Collected data entries:
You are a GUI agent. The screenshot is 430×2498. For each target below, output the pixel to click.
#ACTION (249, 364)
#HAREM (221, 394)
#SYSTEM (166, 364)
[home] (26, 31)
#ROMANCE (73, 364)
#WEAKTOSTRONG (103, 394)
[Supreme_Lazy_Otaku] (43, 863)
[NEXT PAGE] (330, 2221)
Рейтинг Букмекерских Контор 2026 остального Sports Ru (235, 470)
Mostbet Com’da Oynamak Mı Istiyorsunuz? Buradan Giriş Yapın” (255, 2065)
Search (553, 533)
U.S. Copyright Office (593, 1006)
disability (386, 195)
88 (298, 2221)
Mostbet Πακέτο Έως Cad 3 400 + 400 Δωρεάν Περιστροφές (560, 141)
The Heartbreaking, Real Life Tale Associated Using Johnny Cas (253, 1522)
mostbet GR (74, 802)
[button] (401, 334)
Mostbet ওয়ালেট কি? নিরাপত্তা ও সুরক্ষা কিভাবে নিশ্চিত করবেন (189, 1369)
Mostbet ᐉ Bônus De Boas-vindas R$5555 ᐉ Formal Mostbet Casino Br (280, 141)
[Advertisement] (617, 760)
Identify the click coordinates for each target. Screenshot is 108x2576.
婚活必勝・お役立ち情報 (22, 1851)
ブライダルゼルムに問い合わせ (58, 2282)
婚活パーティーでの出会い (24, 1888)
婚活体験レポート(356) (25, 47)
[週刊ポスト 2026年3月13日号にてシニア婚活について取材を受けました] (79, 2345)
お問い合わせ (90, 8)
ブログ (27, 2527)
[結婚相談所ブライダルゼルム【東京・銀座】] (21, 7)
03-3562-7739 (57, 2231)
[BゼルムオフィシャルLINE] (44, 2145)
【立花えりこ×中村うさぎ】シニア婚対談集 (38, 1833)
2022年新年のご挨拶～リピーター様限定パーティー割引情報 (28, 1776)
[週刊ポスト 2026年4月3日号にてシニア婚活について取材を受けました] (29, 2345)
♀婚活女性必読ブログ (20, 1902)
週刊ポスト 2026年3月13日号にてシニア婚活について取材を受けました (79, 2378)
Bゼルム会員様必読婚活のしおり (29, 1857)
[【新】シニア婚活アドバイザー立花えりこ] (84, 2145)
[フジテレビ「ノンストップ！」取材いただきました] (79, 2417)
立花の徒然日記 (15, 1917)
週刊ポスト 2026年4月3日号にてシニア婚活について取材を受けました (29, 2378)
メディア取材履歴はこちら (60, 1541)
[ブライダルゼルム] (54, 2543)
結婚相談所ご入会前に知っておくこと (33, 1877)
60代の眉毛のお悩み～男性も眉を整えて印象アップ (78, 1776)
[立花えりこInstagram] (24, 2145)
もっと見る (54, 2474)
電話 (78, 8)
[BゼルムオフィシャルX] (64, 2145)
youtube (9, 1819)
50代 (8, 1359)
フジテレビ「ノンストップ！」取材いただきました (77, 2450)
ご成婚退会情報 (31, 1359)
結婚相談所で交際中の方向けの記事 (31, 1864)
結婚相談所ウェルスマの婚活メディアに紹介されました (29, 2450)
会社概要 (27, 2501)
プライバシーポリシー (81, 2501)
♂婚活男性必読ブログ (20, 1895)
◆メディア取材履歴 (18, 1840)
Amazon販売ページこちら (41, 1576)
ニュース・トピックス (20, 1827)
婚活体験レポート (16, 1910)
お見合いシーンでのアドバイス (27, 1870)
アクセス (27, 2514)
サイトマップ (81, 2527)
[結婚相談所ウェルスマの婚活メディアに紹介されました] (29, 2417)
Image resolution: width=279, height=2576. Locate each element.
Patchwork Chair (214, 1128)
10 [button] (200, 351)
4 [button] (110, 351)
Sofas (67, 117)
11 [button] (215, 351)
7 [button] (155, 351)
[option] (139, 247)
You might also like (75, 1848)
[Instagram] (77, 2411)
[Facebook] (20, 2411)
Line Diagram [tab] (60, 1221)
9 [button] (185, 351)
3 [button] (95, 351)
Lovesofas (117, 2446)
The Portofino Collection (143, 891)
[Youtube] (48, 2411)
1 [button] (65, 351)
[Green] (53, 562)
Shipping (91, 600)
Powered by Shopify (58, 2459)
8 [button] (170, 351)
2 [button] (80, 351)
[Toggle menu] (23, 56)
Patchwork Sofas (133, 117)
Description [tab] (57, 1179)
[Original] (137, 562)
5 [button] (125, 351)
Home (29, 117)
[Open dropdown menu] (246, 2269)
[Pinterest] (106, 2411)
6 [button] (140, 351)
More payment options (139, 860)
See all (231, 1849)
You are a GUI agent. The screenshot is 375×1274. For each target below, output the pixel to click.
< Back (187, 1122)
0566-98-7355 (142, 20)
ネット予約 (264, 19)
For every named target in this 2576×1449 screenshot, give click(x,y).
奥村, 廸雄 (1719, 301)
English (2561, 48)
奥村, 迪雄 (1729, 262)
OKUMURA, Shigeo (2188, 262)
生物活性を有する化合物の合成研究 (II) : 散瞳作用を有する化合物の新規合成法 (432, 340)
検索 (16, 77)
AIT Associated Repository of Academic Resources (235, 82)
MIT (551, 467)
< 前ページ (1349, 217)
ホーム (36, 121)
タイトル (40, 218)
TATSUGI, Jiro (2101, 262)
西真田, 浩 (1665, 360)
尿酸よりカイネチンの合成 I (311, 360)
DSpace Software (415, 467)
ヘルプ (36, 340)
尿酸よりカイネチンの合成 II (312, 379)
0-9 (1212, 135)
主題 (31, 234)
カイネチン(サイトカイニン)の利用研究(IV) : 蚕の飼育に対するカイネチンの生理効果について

# EXERCISE
Extract exactly the leading lines of the data, stopping at and including the line with "[button] (401, 334)".

# SOLUTION
You are a GUI agent. The screenshot is 430×2498. For each target below, output the pixel to click.
#ACTION (249, 364)
#HAREM (221, 394)
#SYSTEM (166, 364)
[home] (26, 31)
#ROMANCE (73, 364)
#WEAKTOSTRONG (103, 394)
[Supreme_Lazy_Otaku] (43, 863)
[NEXT PAGE] (330, 2221)
Рейтинг Букмекерских Контор 2026 остального Sports Ru (235, 470)
Mostbet Com’da Oynamak Mı Istiyorsunuz? Buradan Giriş Yapın” (255, 2065)
Search (553, 533)
U.S. Copyright Office (593, 1006)
disability (386, 195)
88 (298, 2221)
Mostbet Πακέτο Έως Cad 3 400 + 400 Δωρεάν Περιστροφές (560, 141)
The Heartbreaking, Real Life Tale Associated Using Johnny Cas (253, 1522)
mostbet GR (74, 802)
[button] (401, 334)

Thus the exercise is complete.